=== Data for this task ===

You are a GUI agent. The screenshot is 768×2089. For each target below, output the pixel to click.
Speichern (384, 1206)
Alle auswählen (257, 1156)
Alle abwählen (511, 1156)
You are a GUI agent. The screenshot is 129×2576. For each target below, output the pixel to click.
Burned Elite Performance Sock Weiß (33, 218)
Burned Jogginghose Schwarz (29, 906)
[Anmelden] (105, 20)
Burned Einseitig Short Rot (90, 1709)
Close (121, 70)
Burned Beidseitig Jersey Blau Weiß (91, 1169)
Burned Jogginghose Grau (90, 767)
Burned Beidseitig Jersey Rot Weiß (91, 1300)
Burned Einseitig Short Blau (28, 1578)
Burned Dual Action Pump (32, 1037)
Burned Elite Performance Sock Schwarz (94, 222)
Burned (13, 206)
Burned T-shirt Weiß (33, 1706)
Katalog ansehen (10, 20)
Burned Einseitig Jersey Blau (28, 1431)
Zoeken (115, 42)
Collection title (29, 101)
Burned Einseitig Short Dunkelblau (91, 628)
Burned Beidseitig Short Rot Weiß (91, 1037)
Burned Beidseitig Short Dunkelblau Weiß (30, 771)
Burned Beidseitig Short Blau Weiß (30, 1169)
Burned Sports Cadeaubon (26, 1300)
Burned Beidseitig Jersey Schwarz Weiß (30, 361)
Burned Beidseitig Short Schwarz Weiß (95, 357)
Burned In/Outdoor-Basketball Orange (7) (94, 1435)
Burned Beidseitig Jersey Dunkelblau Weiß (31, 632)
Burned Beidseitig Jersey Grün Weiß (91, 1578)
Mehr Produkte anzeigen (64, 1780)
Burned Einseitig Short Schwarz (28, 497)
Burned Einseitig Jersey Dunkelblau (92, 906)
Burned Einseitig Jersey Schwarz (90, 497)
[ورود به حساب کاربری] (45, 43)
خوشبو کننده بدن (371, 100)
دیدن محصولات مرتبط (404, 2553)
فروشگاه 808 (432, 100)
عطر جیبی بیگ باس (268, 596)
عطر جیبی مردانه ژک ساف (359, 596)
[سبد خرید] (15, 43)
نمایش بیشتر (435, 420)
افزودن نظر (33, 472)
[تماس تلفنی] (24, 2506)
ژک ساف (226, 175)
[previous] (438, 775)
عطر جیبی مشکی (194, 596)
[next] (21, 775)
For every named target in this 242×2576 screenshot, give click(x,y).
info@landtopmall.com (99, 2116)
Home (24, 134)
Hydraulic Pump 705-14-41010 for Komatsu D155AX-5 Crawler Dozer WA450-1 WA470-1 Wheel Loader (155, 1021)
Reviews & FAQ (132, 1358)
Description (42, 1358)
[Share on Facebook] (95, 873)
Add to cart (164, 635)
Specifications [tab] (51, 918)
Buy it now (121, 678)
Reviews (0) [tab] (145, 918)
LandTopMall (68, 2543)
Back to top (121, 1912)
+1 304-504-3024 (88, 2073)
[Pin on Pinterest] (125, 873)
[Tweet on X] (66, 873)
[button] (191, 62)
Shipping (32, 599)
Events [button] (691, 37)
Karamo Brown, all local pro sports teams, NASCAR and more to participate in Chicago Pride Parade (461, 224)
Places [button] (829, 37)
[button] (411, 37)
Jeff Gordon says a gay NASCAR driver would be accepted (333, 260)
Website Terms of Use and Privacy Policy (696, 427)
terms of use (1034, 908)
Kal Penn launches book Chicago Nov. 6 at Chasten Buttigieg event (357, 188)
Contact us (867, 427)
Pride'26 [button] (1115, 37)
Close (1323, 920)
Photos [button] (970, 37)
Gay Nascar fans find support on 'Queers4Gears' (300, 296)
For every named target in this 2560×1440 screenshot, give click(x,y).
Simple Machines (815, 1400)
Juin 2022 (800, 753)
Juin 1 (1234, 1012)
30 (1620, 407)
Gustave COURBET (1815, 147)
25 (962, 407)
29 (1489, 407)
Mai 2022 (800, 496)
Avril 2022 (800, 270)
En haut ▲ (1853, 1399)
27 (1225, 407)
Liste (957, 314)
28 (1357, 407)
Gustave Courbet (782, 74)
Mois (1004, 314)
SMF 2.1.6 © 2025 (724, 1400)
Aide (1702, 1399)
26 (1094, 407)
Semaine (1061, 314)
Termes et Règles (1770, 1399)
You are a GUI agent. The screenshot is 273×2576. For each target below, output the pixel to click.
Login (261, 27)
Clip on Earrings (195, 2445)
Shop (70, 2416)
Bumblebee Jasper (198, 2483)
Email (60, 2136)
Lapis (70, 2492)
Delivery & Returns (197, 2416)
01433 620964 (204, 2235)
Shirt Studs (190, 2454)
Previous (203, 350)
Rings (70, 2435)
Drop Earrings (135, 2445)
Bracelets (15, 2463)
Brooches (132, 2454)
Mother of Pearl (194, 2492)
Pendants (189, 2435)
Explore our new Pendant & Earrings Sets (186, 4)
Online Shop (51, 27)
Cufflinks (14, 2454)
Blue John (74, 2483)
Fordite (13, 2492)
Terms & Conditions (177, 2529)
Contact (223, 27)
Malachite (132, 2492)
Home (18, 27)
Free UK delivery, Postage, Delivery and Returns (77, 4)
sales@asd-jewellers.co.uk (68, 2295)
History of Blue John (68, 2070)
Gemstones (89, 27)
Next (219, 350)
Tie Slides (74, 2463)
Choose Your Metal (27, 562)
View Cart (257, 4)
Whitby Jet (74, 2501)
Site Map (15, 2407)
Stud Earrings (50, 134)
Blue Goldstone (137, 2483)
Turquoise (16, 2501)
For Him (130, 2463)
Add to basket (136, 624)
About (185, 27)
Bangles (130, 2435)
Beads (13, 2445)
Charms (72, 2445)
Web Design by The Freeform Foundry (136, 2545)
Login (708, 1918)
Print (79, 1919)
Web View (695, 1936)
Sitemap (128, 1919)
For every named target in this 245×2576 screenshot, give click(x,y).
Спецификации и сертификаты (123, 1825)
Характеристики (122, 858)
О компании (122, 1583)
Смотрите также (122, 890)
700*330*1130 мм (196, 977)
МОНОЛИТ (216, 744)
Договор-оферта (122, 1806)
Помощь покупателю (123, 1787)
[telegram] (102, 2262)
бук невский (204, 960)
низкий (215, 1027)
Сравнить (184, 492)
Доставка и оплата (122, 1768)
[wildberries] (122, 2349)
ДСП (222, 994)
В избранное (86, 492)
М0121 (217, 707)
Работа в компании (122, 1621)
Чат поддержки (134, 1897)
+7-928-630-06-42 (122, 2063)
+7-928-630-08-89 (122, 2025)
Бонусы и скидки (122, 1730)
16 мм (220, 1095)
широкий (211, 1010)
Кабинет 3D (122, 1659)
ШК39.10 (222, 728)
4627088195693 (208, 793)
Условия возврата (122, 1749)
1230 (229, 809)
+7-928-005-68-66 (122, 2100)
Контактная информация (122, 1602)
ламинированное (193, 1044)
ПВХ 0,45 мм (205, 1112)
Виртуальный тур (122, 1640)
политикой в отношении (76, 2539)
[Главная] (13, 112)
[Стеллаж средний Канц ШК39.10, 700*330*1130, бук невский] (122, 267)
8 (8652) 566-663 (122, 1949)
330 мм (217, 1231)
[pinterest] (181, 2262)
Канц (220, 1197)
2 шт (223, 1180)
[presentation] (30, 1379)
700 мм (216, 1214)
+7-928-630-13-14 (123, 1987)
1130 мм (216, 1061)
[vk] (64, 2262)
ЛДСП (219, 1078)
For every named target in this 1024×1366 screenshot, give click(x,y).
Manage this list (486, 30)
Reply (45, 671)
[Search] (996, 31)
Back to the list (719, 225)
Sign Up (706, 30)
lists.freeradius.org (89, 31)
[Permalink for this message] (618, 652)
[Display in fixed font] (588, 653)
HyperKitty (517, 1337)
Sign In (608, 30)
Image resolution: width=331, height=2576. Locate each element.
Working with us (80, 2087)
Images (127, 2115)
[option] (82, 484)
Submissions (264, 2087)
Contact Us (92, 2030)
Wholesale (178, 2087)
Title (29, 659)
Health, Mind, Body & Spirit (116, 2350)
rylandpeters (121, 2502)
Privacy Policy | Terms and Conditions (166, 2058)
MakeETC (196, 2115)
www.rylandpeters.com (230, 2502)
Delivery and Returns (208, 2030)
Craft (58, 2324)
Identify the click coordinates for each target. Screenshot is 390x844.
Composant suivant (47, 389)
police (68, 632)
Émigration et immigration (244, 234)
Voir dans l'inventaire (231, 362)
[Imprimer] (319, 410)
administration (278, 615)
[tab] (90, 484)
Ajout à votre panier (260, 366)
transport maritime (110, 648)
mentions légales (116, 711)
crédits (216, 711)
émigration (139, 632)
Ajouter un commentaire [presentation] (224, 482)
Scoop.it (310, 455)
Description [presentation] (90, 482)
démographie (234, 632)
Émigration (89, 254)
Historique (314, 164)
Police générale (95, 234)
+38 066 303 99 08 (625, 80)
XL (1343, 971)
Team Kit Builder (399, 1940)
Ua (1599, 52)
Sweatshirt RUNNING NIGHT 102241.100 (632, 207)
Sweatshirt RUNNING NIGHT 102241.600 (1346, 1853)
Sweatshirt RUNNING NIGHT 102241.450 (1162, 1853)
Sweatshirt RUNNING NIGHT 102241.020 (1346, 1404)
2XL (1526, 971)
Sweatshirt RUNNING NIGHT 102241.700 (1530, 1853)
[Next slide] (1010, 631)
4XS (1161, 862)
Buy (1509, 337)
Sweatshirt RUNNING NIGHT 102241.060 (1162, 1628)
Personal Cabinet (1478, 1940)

===

### Required action
Please, from the entries above, set down exactly the lines from the one containing "8 (8652) 566-663 (122, 1949)" through the one containing "Image resolution: width=331, height=2576.", and only those.

### Answer section
8 (8652) 566-663 (122, 1949)
330 мм (217, 1231)
[pinterest] (181, 2262)
Канц (220, 1197)
2 шт (223, 1180)
[presentation] (30, 1379)
700 мм (216, 1214)
+7-928-630-13-14 (123, 1987)
1130 мм (216, 1061)
[vk] (64, 2262)
ЛДСП (219, 1078)
For every named target in this 1024×1366 screenshot, give click(x,y).
Manage this list (486, 30)
Reply (45, 671)
[Search] (996, 31)
Back to the list (719, 225)
Sign Up (706, 30)
lists.freeradius.org (89, 31)
[Permalink for this message] (618, 652)
[Display in fixed font] (588, 653)
HyperKitty (517, 1337)
Sign In (608, 30)
Image resolution: width=331, height=2576. Locate each element.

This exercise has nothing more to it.